The development group at a company I work with constructed a Web
application that stored files within thousands of directories. Their
analysis of the application performance led them to conclude that
writes were happening one tenth of the time, and the nature of the
accesses were such that they were routinely getting cache misses
from the file cache for both reads and writes. The ultimate solution
would be a way to lock the important directory tree into the file
cache so that it would never experience a cache miss.
I explored using the new ramdisk implementation, which is available
in Linux 2.4 kernels, and frequently mirroring the data to disk.
This turned out to be impractical because it took rsync (and similar
tree-walking programs) several hours to run through the 50,000 directories,
jeopardizing the data if a reboot were to occur. All told, the filesystem
containing these directories could fit into 900 MB, but the sheer
size of the directory listing was more than most programs could
handle. Clearly, any mirroring solution would have to operate a
disk block at a time, rather than try to traverse the directory
tree.
There are several RAID levels that perform mirroring and redundancy
at the disk block level. One of the simplest of these is RAID-1
with two disk drives. RAID-1 is a straight mirroring approach --
the array is treated as a single "storage device", and
any data written to the RAID array is written to both disk drives.
This slows down the writing throughput to the RAID array because
twice as much data is being written and accounted for. The benefit
of RAID-1 is that the two drives can be independently fetching data
for separate requests, thereby increasing the throughput for read
operations over that of a single drive. It occurred to me that if
one of the disk drives in a RAID-1 array could be replaced with
a ramdisk, perhaps the speed-up would be comparable to that of just
a standalone ramdisk, while still retaining a physical copy of the
data in case of reboots.
I set out to test this theory with a series of tests using a Pentium
II 390 MHz running a stock Red Hat 7.1 installation. I chose to
use two benchmarking programs: dt, which can measure the raw sequential
block access to a device, and bonnie++, which measures filesystem
accesses. Typically, the benchmarking process requires that data
sizes to be about four times the size of physical memory, to minimize
the effect of the various caches. Since one of my "drives"

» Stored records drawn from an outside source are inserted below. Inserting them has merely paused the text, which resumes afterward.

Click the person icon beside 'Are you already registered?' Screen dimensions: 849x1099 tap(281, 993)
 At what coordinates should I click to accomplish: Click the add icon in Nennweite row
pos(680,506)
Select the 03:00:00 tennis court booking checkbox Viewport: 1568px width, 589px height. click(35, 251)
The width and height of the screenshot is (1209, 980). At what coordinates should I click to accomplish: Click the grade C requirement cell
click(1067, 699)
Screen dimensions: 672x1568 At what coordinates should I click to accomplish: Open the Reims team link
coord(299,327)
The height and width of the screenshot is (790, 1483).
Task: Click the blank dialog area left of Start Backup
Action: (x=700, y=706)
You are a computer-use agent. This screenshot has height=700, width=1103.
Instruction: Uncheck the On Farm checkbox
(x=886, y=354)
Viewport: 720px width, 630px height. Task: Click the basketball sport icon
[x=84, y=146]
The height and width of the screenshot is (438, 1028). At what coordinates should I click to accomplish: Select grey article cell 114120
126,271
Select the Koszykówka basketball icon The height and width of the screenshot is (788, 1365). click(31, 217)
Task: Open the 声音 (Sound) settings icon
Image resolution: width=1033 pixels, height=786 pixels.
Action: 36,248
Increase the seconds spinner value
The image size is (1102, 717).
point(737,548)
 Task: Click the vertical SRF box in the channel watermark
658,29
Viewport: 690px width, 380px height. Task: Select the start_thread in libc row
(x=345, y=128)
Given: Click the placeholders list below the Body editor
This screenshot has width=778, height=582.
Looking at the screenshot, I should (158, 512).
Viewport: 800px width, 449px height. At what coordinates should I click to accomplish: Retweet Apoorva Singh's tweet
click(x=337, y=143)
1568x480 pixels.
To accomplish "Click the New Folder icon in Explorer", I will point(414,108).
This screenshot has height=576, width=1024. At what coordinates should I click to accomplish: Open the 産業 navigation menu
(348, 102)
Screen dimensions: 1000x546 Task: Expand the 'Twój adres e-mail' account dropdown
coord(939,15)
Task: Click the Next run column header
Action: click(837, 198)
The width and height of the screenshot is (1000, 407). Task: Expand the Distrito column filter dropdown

would be a ramdisk, this wasn't possible because the whole
test had to fit inside of the ramdisk. After some tests of various
configurations, I determined that the best way to minimize any kernel
caches and buffers would be to allocate as much memory as possible
to the ramdisk. This would leave very little memory for the kernel
(especially the file cache), and allow me to use fairly small data
sets for testing.
Creating the RAID-1 Array
By default, the Linux kernel is compiled to create 16-MB ramdisk
buffers (named /dev/ram0, /dev/ram1, etc.). To increase
the size of the buffer, it is necessary to pass an additional argument
to the kernel at boot time. Because my machine had 128 MB of RAM,
I created a 100-MB ramdisk buffer by editing the image section of
my /etc/lilo.conf file to read as shown in Listing 1. I rebooted
after running /sbin/lilo, but a check via /usr/bin/free
revealed that the ramdisk hadn't actually been allocated yet,
so I allocated it with:
bash# dd if=/dev/zero of=/dev/ram bs=1024k count=100
100+0 records in
100+0 records out
bash# free -t
Free memory:
total used free shared buffer cached
Mem: 126648 124708 1940 0 102748 5072
-/+ buffers/cache: 16888 109760
Swap: 102776 0 102776
Total: 229424 124708 104716
Creating a software RAID array is straightforward as well, given the
guidance in the Software RAID-HOWTO. My /etc/raidtab file came
straight from the howto, with minor modifications (Listing 2). The
RAID-1 array can then be created via:
bash# mkraid /dev/md0
handling MD device /dev/md0
analyzing super-block
disk 0: /dev/sda1, 48163kB, raid superblock at 48064kB
disk 1: /dev/ram, 51200kB, raid superblock at 51136kB
This configuration is all that's necessary for simple testing.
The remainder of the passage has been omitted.